**Directions**
Check every line of the entries below for the word "This", and copy the ones that have it.

**The data**
• • • •
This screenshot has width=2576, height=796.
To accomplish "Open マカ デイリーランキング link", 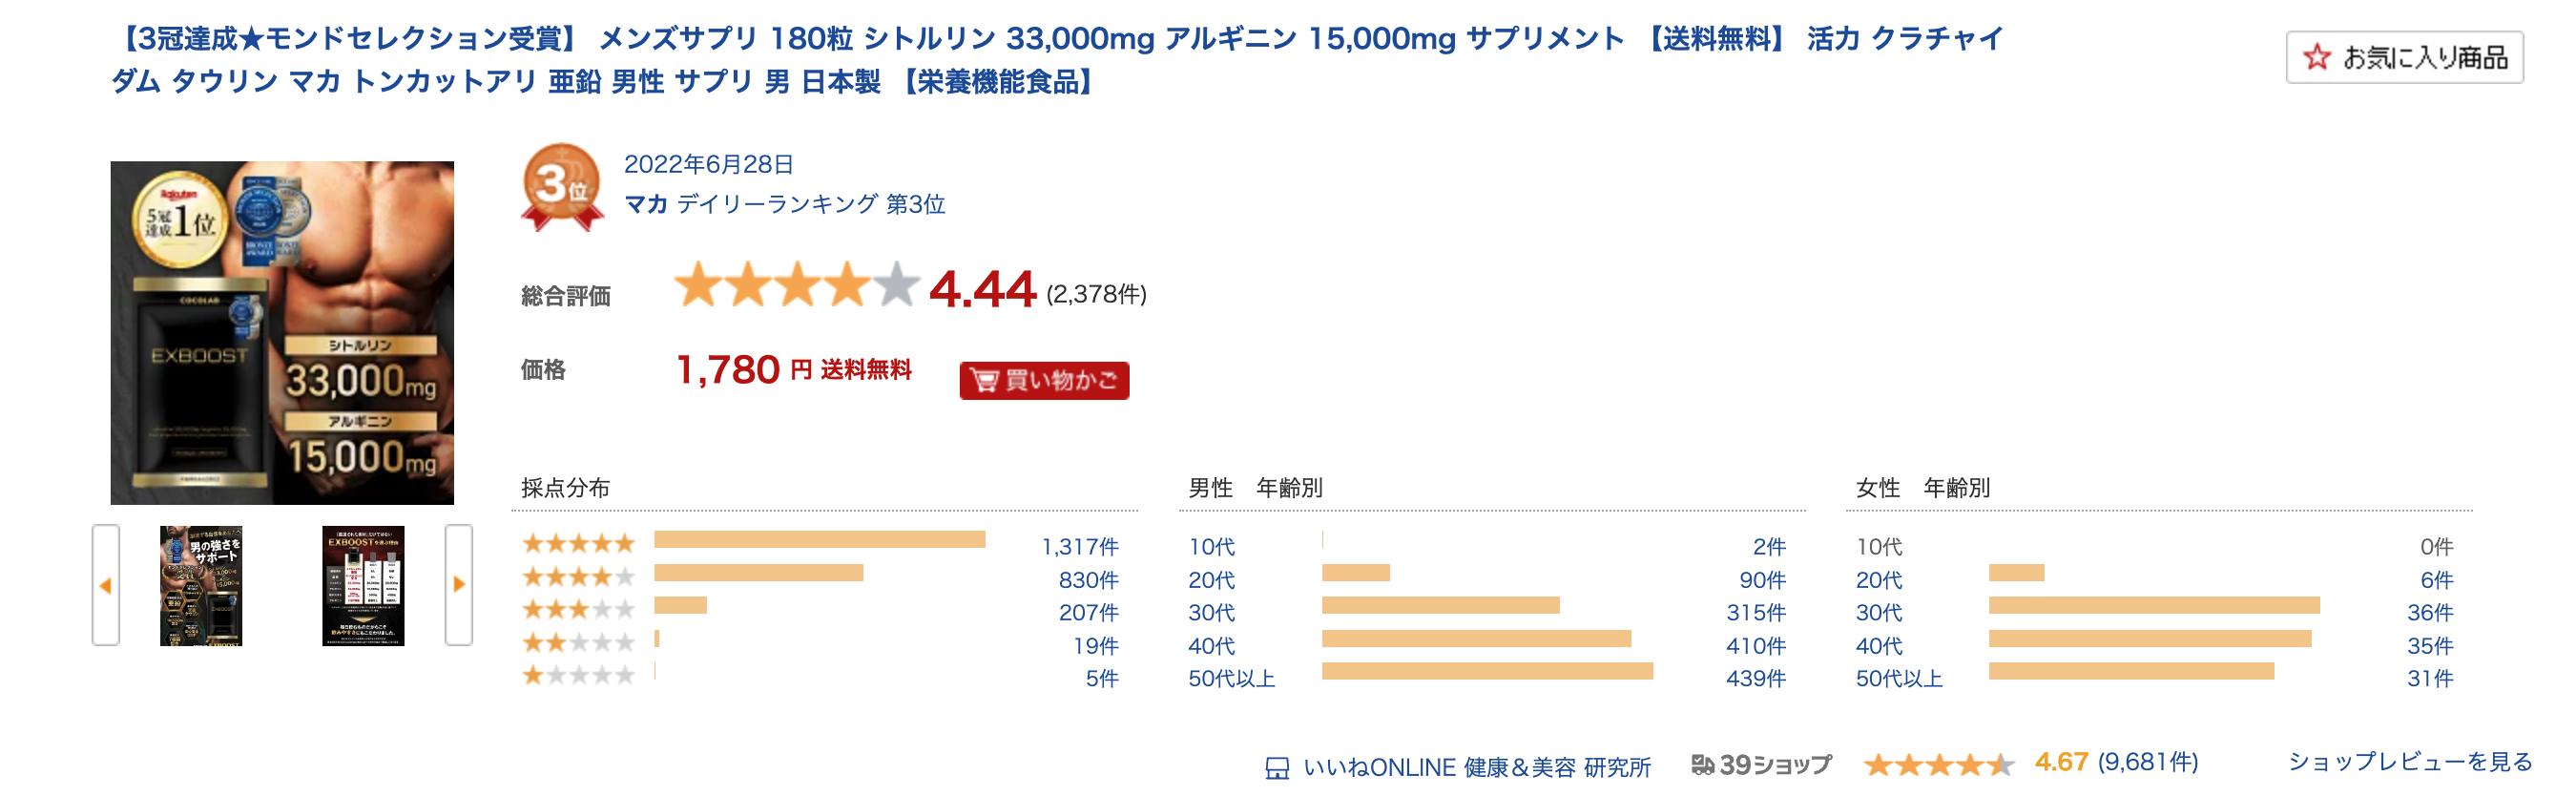I will 784,204.
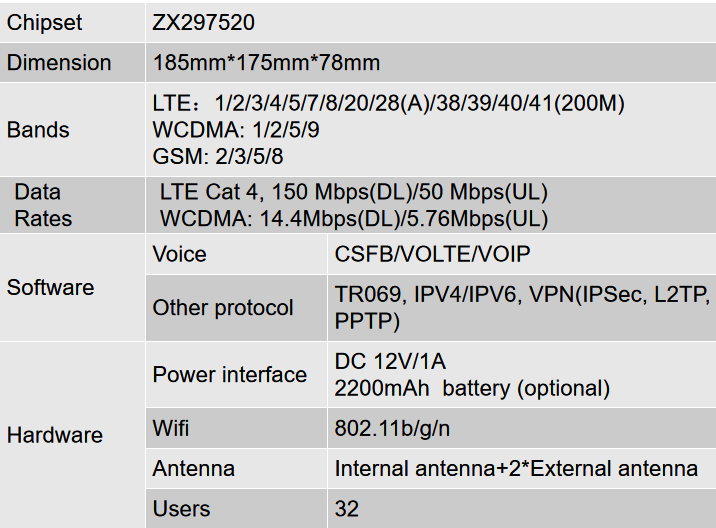Select the ZX297520 chipset value
Image resolution: width=716 pixels, height=528 pixels.
(x=203, y=23)
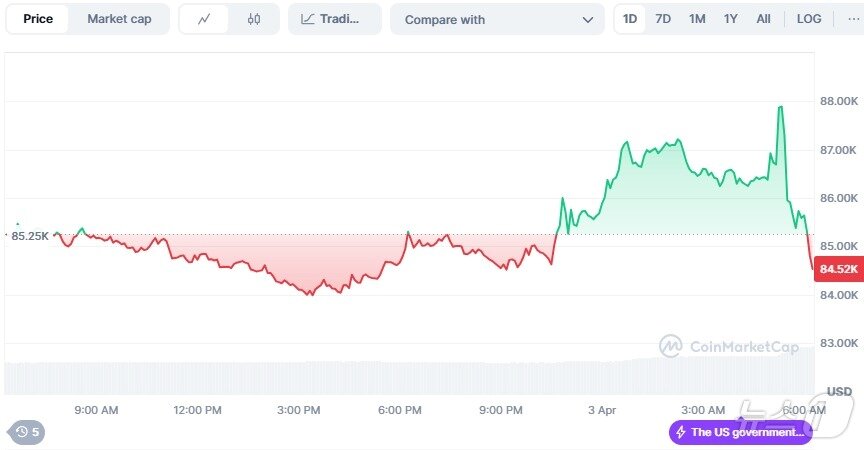Click the lightning bolt news icon

[x=681, y=432]
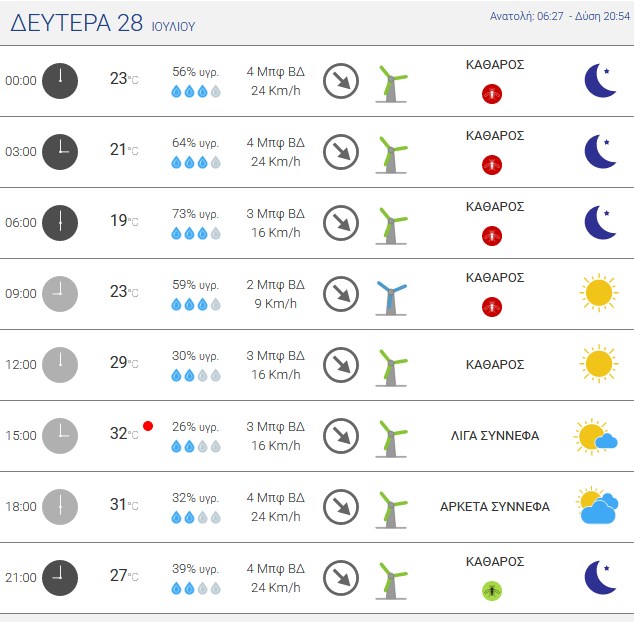Click the wind direction arrow at 12:00
The width and height of the screenshot is (634, 622).
[x=341, y=365]
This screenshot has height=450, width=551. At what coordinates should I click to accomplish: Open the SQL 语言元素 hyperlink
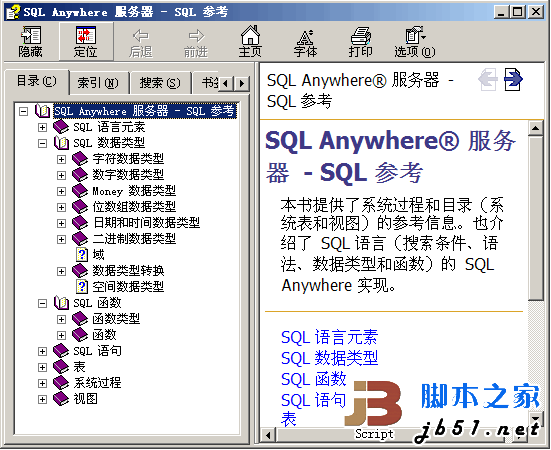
• • • •
**Result below**
This screenshot has width=2576, height=796.
This screenshot has height=450, width=551. At what coordinates should I click to accomplish: Open the SQL 语言元素 hyperlink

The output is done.